Kasus-kasus yang terjadi di kampus biasanya hanya berakhir menjadi bahan perbincangan tertutup mahasiswa, dan tidak ada keberanian untuk melaporkan. Hal ini juga didukung oleh stigma negatif pada korban KS – korban dianggap sudah tidak suci (hilang keperawanan). Reviktimisasi pada korban juga tidak jarang terjadi. Sebenarnya, poin ini menegaskan pentingnya pendidikan seksualitas yang komprehensif agar hal-hal yang berbau seksualitas tidak ditabukan lagi sehingga menghambat kita untuk speak up pada hal-hal yang sangat mendesak.

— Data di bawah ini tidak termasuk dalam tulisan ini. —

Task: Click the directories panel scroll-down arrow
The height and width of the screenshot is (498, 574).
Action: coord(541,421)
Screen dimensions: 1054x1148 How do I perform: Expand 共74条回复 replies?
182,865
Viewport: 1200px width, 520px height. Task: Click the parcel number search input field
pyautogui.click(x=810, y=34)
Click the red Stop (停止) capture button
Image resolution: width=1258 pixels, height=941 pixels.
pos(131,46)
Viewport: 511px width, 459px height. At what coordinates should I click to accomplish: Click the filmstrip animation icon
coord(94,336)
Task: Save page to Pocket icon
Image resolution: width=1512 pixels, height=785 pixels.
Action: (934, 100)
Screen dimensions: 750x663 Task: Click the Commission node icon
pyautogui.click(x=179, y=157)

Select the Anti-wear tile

Comprehensive Sexuality Education mengajarkan berzina? sama sekali tidak, bestie. Pembahasan dalam CSE adalah pembahasan yang kompleks. Perkumpulan Keluarga Berencana Indonesia menyebutkan bahwasanya ada tujuh komponen dalam CSE yang dijabarkan secara kompleks. Diantaranya ialah Gender, Kespro dan HIV, Hak Seksual dan HAM, Kepuasan, Kekerasan, Keragaman, serta Hubungan Manusia. Tujuh poin ini kemudian memiliki sub-poin tersendiri yang membahas poin utama secara mendetail.

  • Kurang edukasi & advokasi

Data Kekerasan Seksual di kampus yang tercatat hanyalah puncak gunung es. Masih banyak kasus yang belum tercatat. Salah satu penyebabnya ialah, korban tidak sadar bahwasanya dirinya merupakan korban pelecehan. Inilah sebabnya, ruang-ruang edukasi akan kekerasan seksual haruslah terus dirawat secara berkala dan tidak hanya muncul di permukaan sebagai momentum hari-hari besar. Selain itu, advokasi wacana kekerasan seksual juga harus terawat dengan baik agar tidak menjadi pembahasan yang pasang-surut. Kasus kekerasan seksual harus terus diangkat ke permukaan karena mengingat sifatnya yang sangat mendesak dan meresahkan.

  • Normalisasi tindak kekerasan

Penopang lain dari kasus kekerasan seksual di kampus ialah upaya normalisasi. Kawan-kawan mahasiswa berupaya mendegradasi jenis kekerasan seksual yang dianggap sepele saja dan tidak perlu diperdebatkan. Hal ini menyebabkan korban juga berusaha untuk tidak mempermasalahkan padahal sebenarnya korban merasa sangat tidak nyaman akan tindakan-tindakan yang dianggap sepele. Kekerasan seksual bukan hanya pemerkosaan dan pencabulan, ya!

Kamerad yang budiman, Permendikbud PPKS tidak sekedar lahir sebagai formalitas. Permendikbud ini  lahir dari hasil keresahan dan ketidaknyamanan korban akan fenomena kekerasan seksual yang dialami. Permendikbud ini lahir sebagai alarm kegentingan Kekerasan Seksual, dan sudah seharusnya menjadi salah satu agenda prioritas bagi kampus dan lembaga-lembaga mahasiswa. Sebab Kekerasan Seksual bisa terjadi kapanpun, dimanapun, pada siapapun, serta oleh siapapun tanpa melihat latar belakang keilmuan.